Ipay Wilang (林智妹), the last remaining government-designated preserver of indigenous facial tattoos, passed away on June 18 at the age of 100. Saddened by the loss of Ipay Wilang, Minister of Culture Lee Yung-te offered his sincere condolences and instructed MOC to assist Ipay's family in planning her funeral as well as apply for a posthumous presidential citation in recognition of her dedication in preserving Taiwanese indigenous culture.
Born in the Seediq tribe of Hualien County during the Japanese colonial period, Ipay Wilang was named the preserver of indigenous facial tattoos under the category of "Intangible Cultural Heritage – Folklore" by the Hualien County Government in 2016. In the same year, the Bureau of Cultural Heritage of the Ministry of Culture published a book revolving around the life stories of Taiwan's six remaining Indigenous facial tattoo preservers, and its second edition was issued in 2018. It is hoped that the public can better understand the traditional facial tattoo culture, and pass on indigenous peoples’ precious cultures.
According to MOC, the tradition of facial tattoos is of great historical significance to Taiwan. Among Taiwanese indigenous peoples, only the Atayal, Seediq, SaySiyat and Truku tribes have the traditional facial tattoo practices. In their culture, men and women can have facial tattoos when they were deemed capable of starting a family of their own.
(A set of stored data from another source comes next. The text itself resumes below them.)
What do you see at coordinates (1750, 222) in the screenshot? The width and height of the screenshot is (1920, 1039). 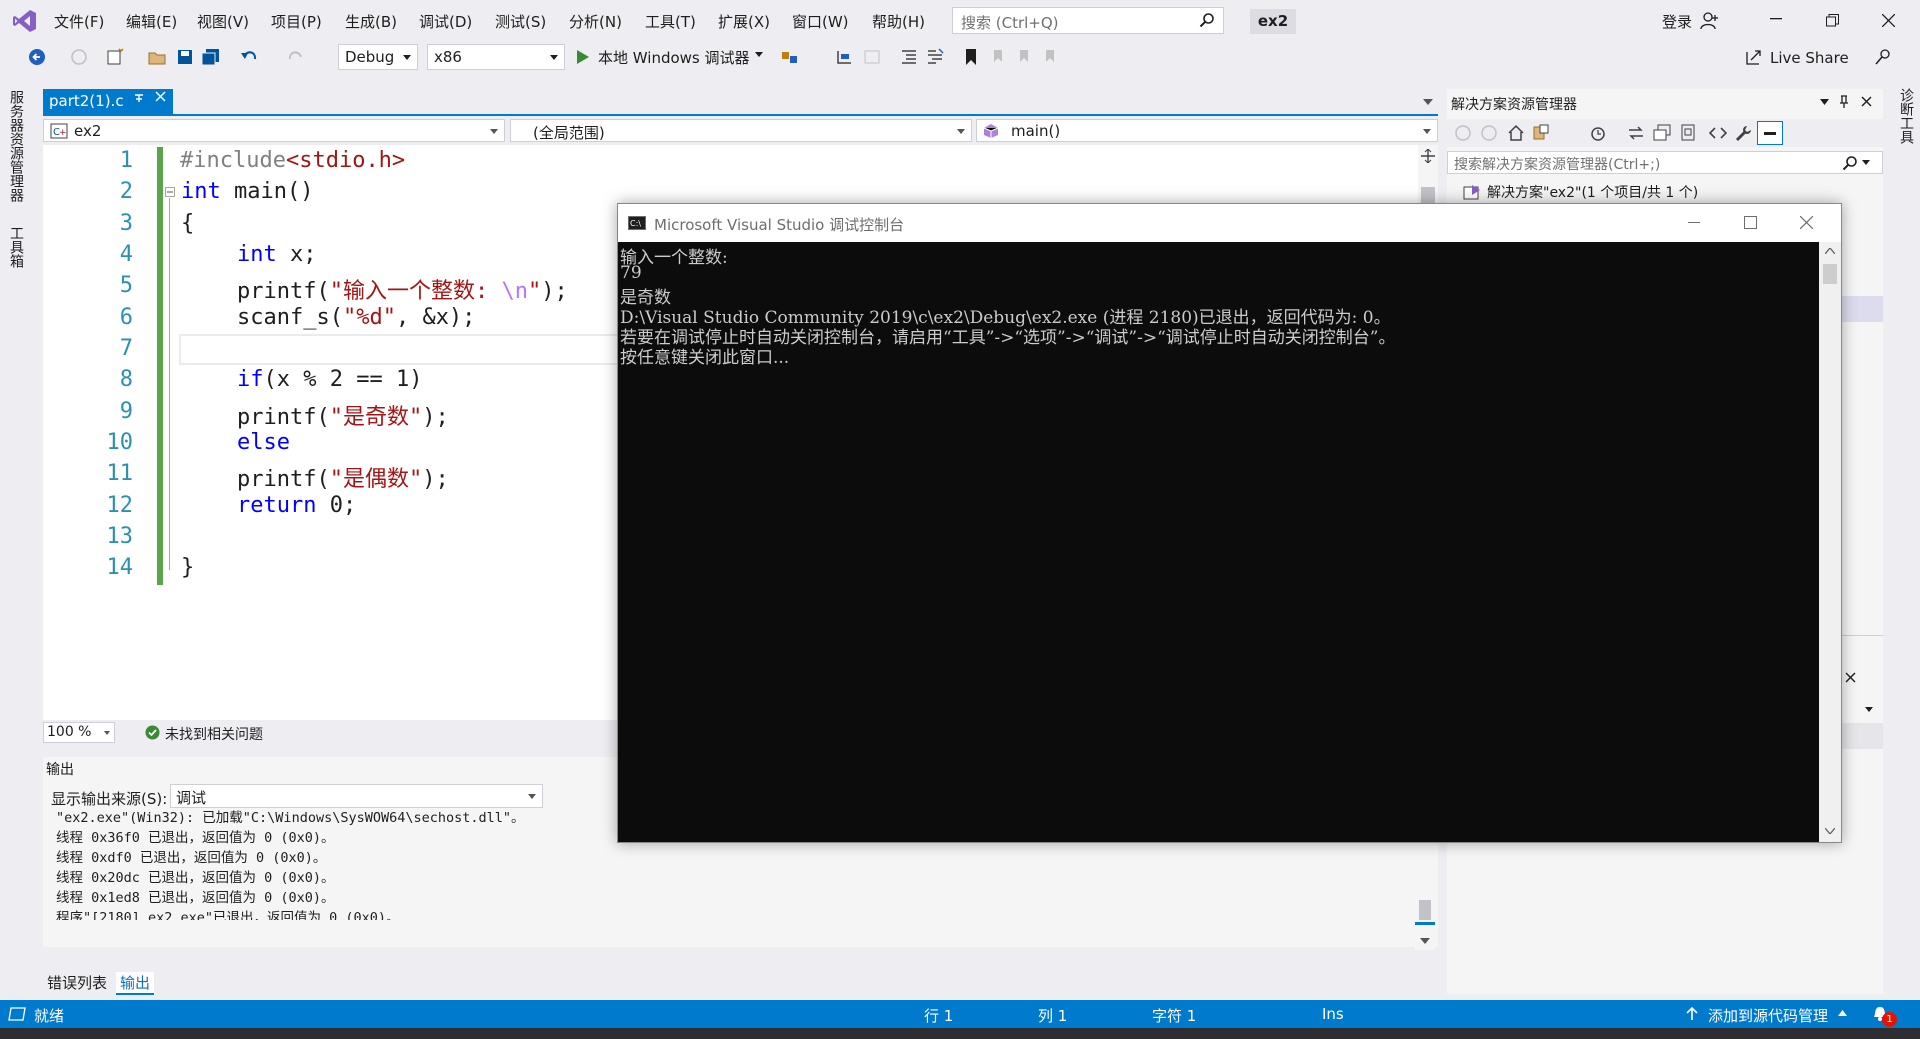 I see `console-maximize-icon` at bounding box center [1750, 222]. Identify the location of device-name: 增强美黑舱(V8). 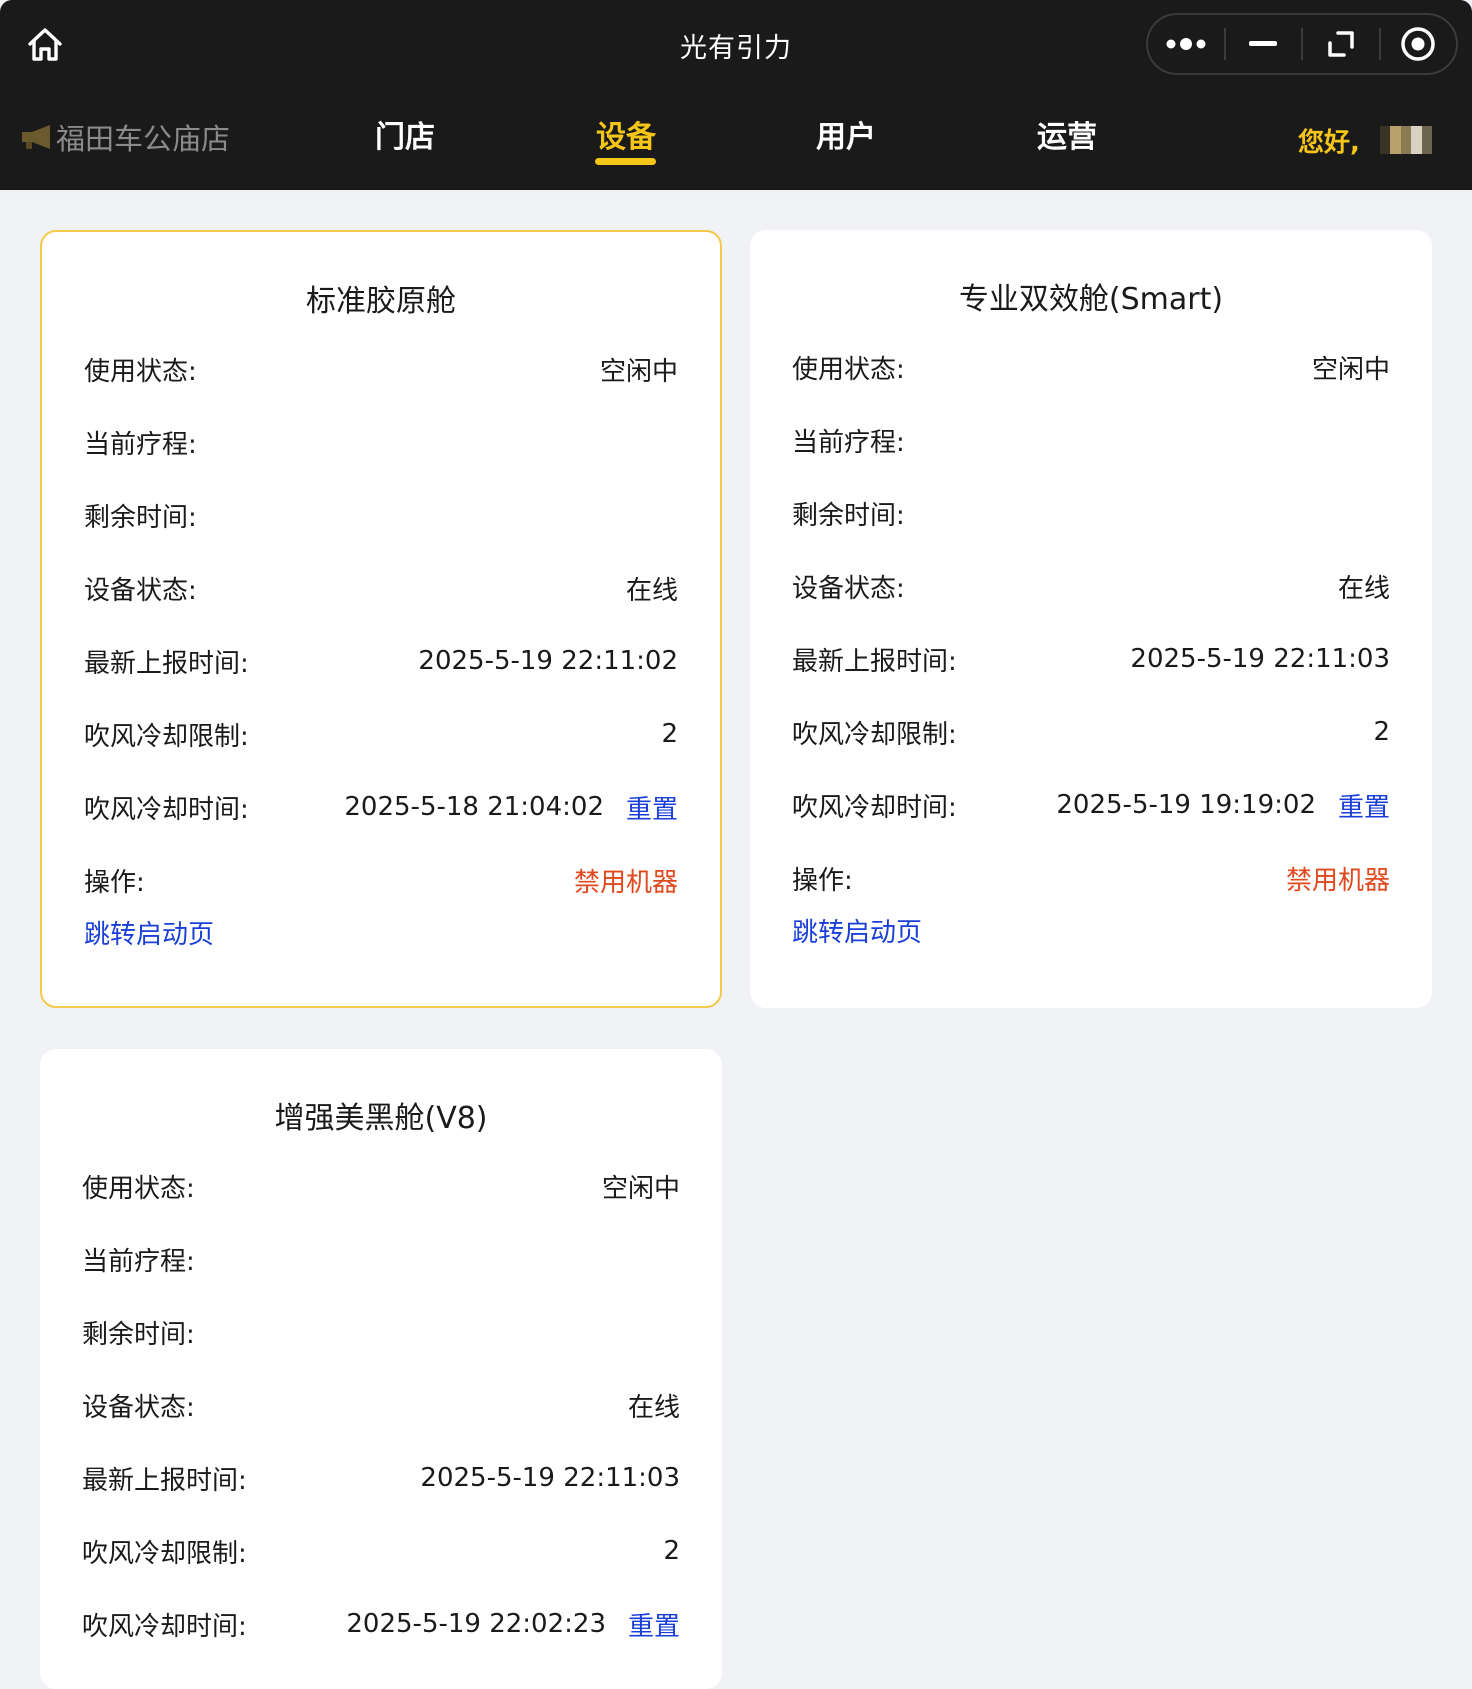
(381, 1118).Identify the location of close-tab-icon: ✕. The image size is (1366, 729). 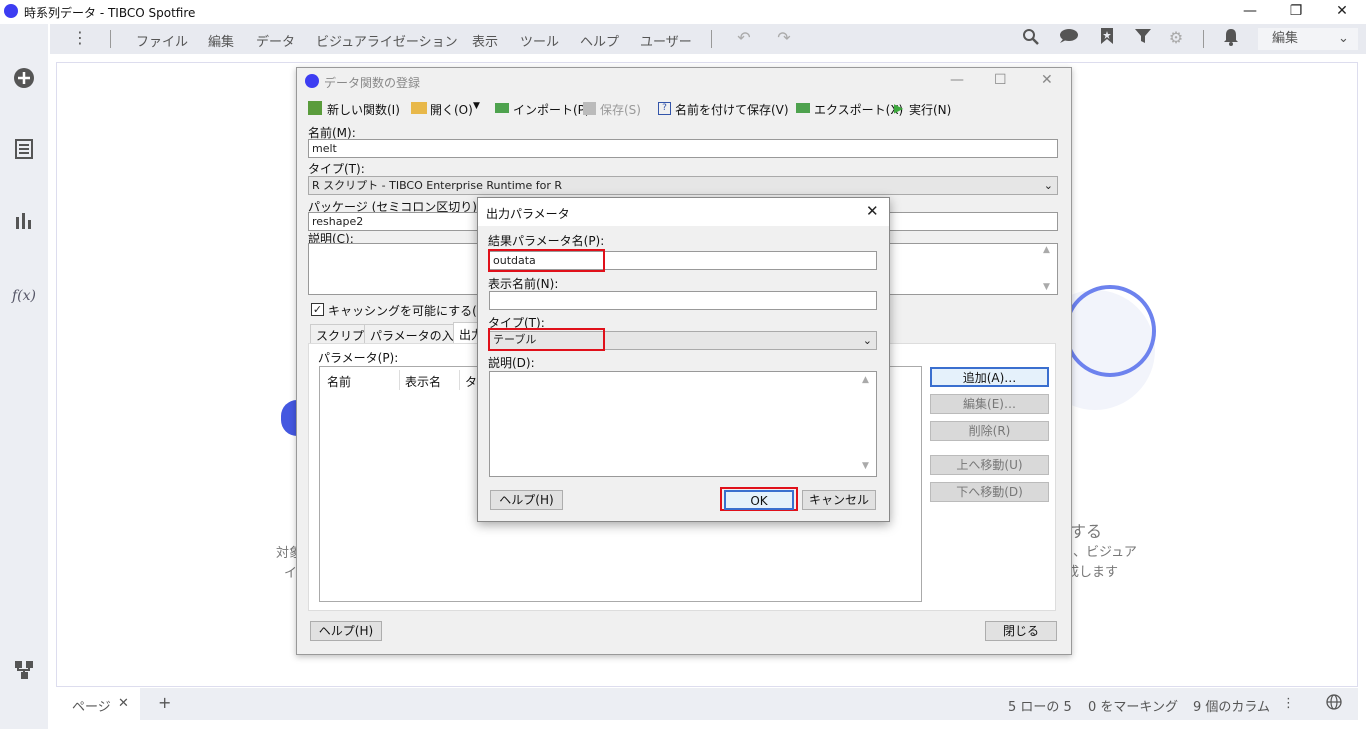
(124, 704).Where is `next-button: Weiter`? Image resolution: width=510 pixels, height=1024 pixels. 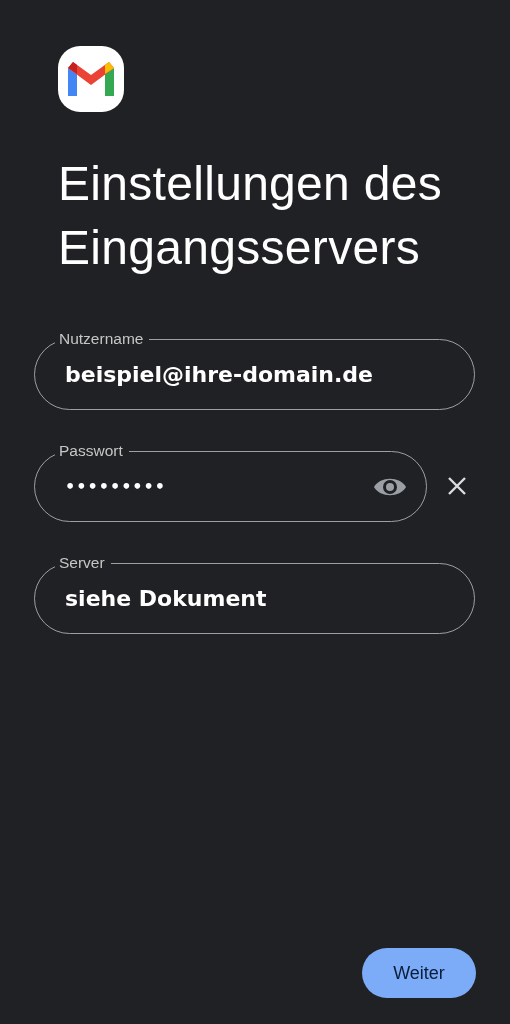 next-button: Weiter is located at coordinates (419, 973).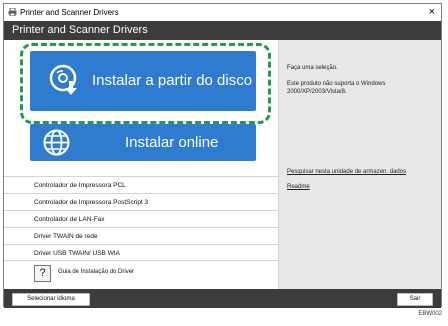  Describe the element at coordinates (56, 142) in the screenshot. I see `globe-icon` at that location.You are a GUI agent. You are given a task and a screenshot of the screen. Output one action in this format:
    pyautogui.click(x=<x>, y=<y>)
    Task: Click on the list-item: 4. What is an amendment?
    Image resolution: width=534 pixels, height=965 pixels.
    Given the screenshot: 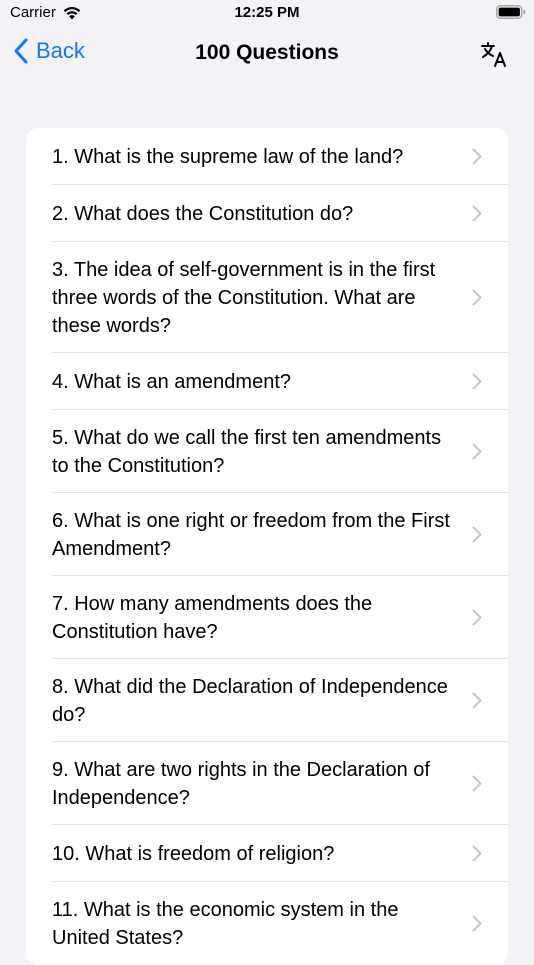 What is the action you would take?
    pyautogui.click(x=267, y=382)
     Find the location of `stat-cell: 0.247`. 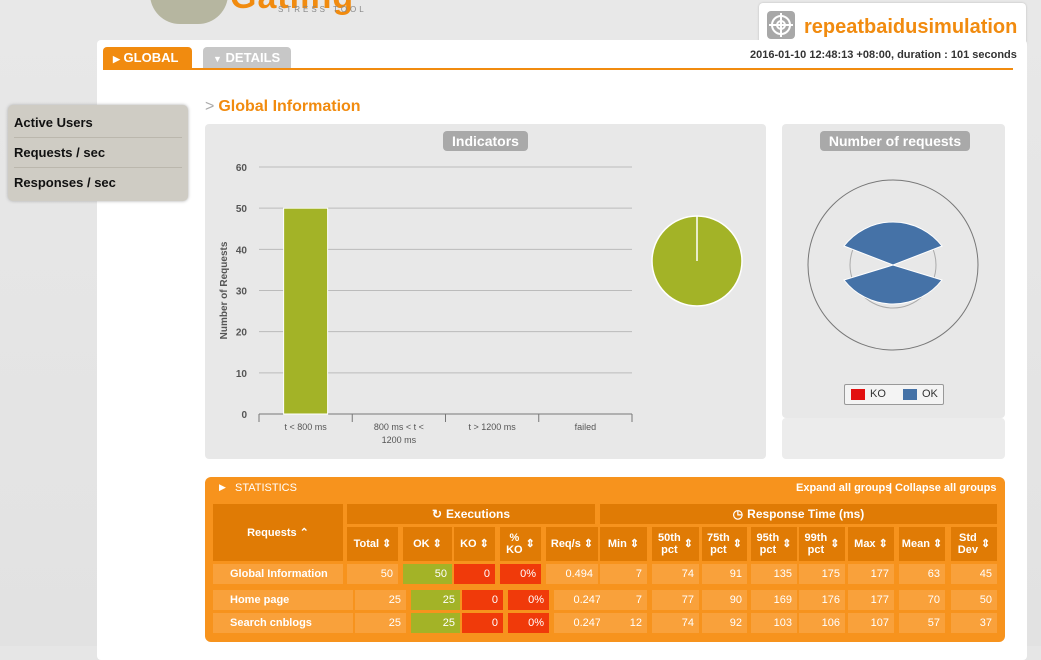

stat-cell: 0.247 is located at coordinates (580, 623).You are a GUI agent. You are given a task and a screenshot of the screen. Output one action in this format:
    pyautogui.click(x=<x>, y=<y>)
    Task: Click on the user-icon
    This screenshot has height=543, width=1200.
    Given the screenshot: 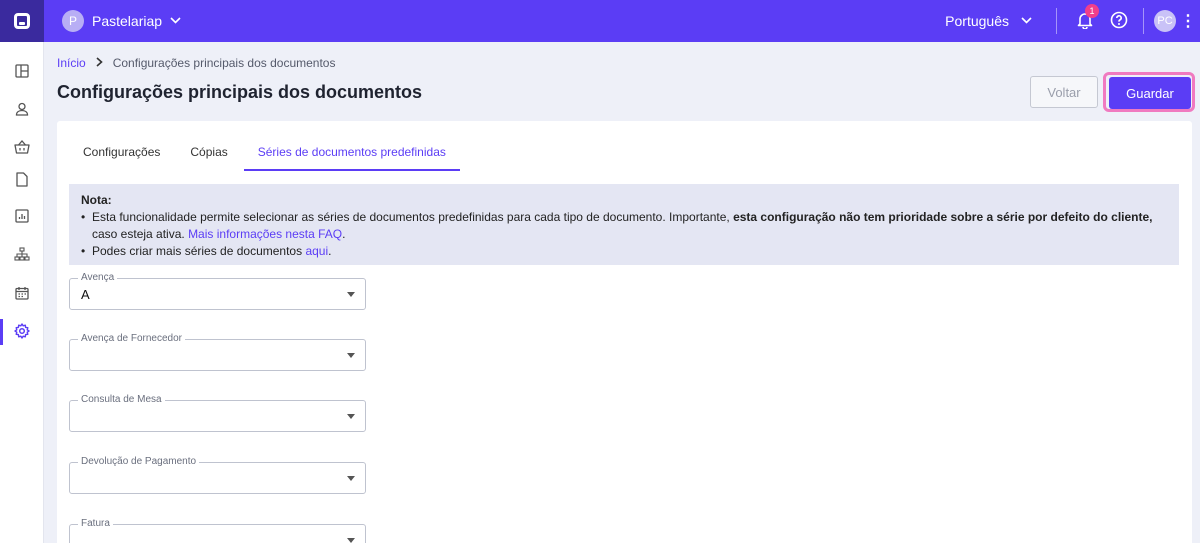 What is the action you would take?
    pyautogui.click(x=22, y=110)
    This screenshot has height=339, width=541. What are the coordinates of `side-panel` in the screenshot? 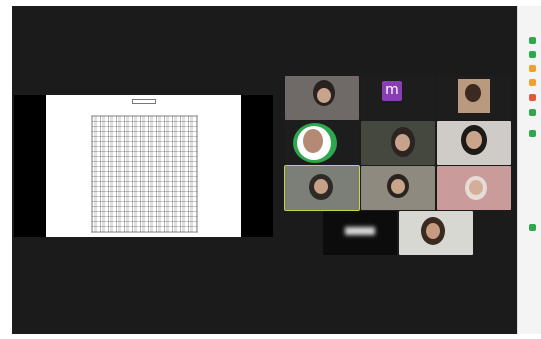 It's located at (529, 170).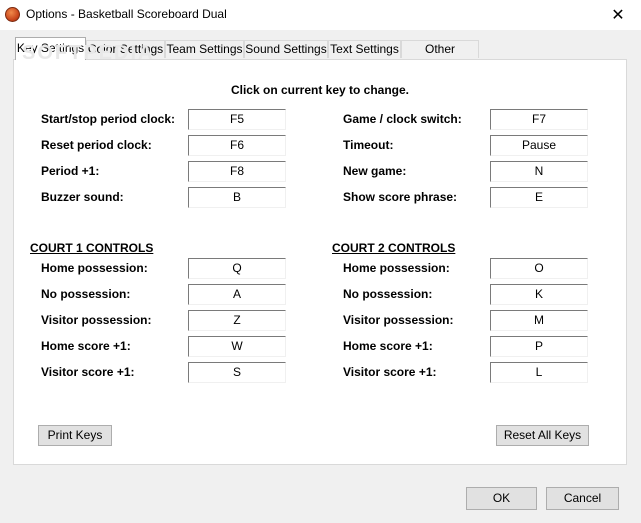 This screenshot has width=641, height=523. Describe the element at coordinates (582, 498) in the screenshot. I see `cancel-button: Cancel` at that location.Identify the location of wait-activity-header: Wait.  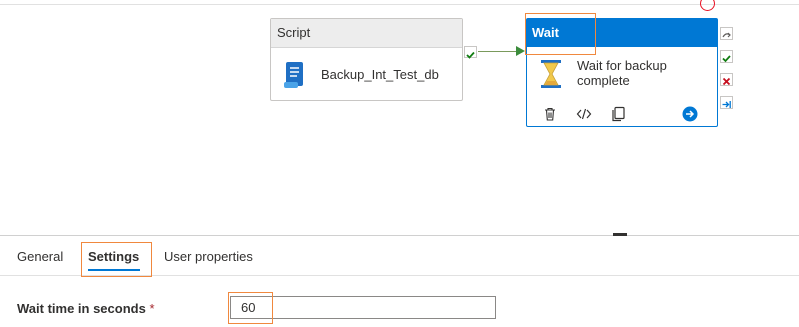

The practice was banned during Japanese colonial rule from 1895 to 1945, causing the culture to gradually disappear. However, MOC said that the facial tattoo culture is still regarded by the indigenous peoples as an important symbol of ethnic identity.
Minister Lee stated that Ipay Wilang preserved the tradition of Taiwanese indigenous facial tattoos throughout her life, and her legacy will be cherished forever by future generations.